I think both behavioural and technical DR are complementary, but the technically driven aspects deliver a lot more value. Behavioural demand response can’t follow control curves, and it can generate secondary peaks. It also can’t orchestrate across a wide range of scenarios and it depends on goodwill. So all in all, that means these systems are more fragile and less predictable.
Maybe the last aspect is that technical DR can be built into a larger virtual power plant framework and that means that you can control resources which are less obvious to the user, like water heaters, batteries and vehicle-to-house or vehicle-to-grid. That’s a lot more complex than programmable thermostats.
GS: I like the coaching idea—opens up some interesting concepts. Gamification is one that I’ve often thought could improve engagement—you could loosely compare Ontario’s ICI program to a gamification style system. Having done my time in GA (global adjustment) busting I can tell you some of my customers thought it was a game, only problem was that they were playing the house and as we all know the house always wins. . . With that said, the program curtails some 1400 MW of capacity, clearly a sizable and valuable chunk of capacity for Ontario’s IESO (independent electricity system operator). In your experience, how does a utility value the DR resources you are bringing to market?
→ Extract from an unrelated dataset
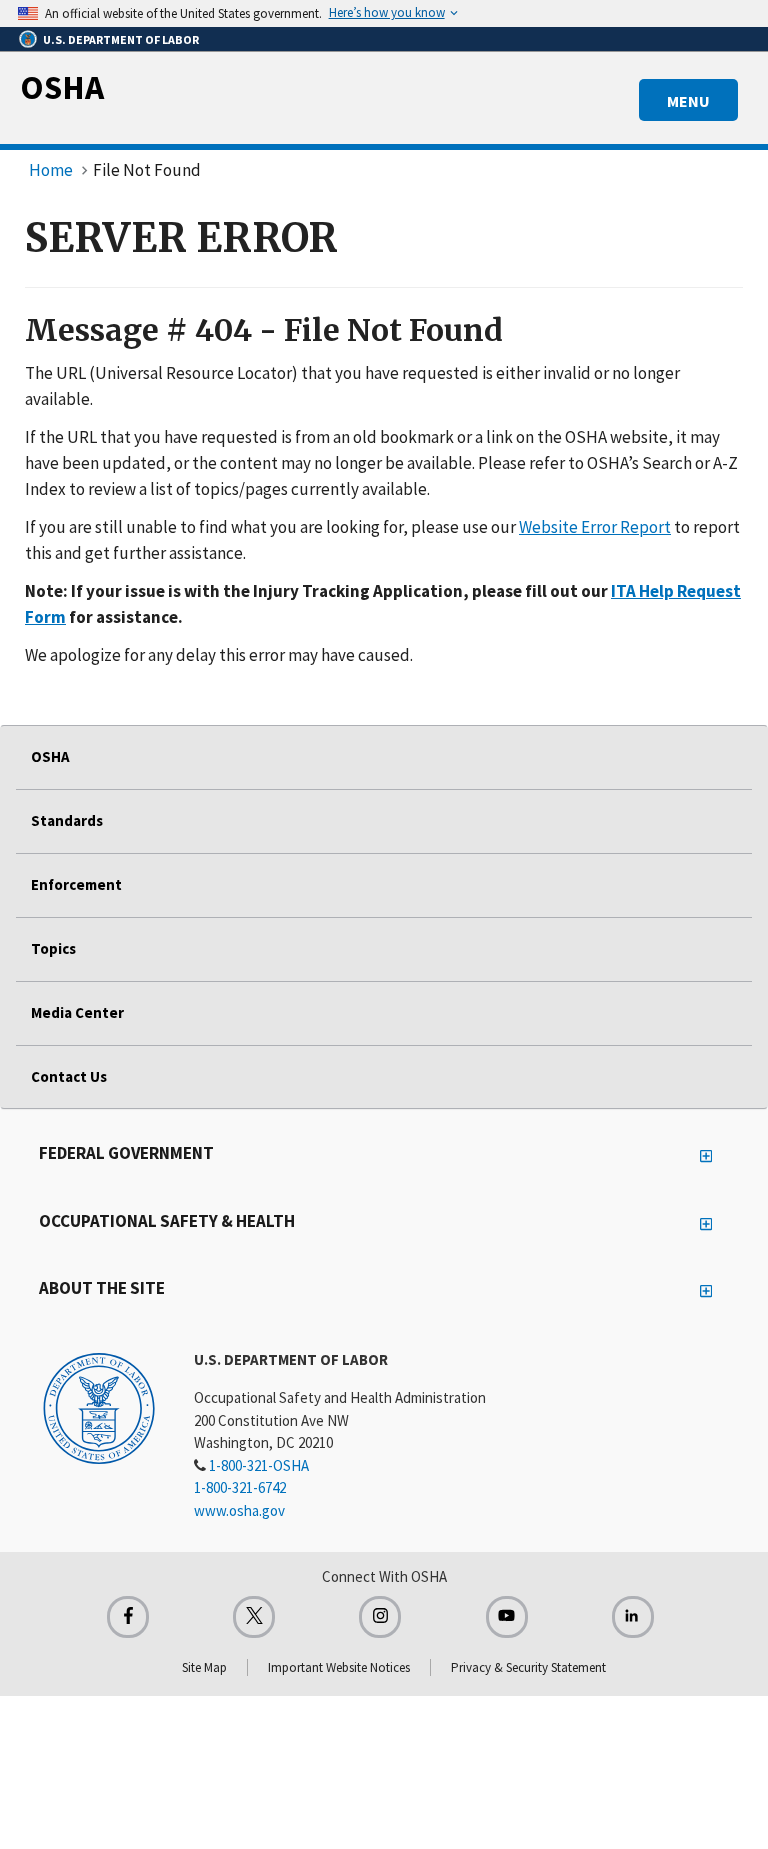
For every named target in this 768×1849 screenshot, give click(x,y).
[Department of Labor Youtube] (507, 1617)
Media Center (77, 1012)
DSG: That’s a tricky one! My experience is that a lot of utilities often haven’t done the full end-to-end analysis of their comparative cost streams, and so have trouble putting a monetary value on DR, let alone frequency control or other more complex products. And that’s because they are often large entities, split into silos, and you need end-to-end data to get that to happen.
In general, I think there’s three large value categories for utilities, but in practice there’s a lot more than that. You have deferred investments, that applies to transport and distribution, and that’s mostly about right-sizing your equipment. In our case, we can reduce seasonal peaks and that means not having to scale your infrastructure to support a few dozen days of bad cold spells, reducing energy imports or maximizing exports. To defer investments, you can also apply control strategies to more specific geographies, like a neighbourhood, to manage peaks in that area. That can mean delaying replacing aging or undersized infrastructure in the distribution network.
You can also better manage coming back from power cuts by avoiding the huge synchronized loads that happen then—this’ll especially be true when everyone charges their cars. This strategy can reduce damage to equipment, or delay the need to deploy larger equipment.
So first one is deferred investment. The second one is freeing up contingency reserves and that’s done through better frequency management or very-short-term assets like batteries. That allows you to sell that power elsewhere. This one is tricky in that you really have to trust your DR system to be reliable, otherwise you can crash your grid.
The third one is about arbitrage and maximizing your revenue, which basically means providing control products that a trading desk can pull from. I think this is analogous to what trading desks did in the ’90s and 2000s. They built up low latency interconnects between financial hubs to make trading as efficient as possible. In my mind, virtual power plants provide the same type of breakthrough and they will be a game changer to leverage spot price differences across the energy landscape.
Just thought of a fourth one as I was speaking. I think there’s competitive advantages as well that can be drawn from better grid management. If you manage your grid more efficiently, and that means not having to build a new plant to provide peak demand, you can pass those savings on to consumers and be more competitive in the market.
As I said, there’s a lot more ways to value this, but these are probably the main ones.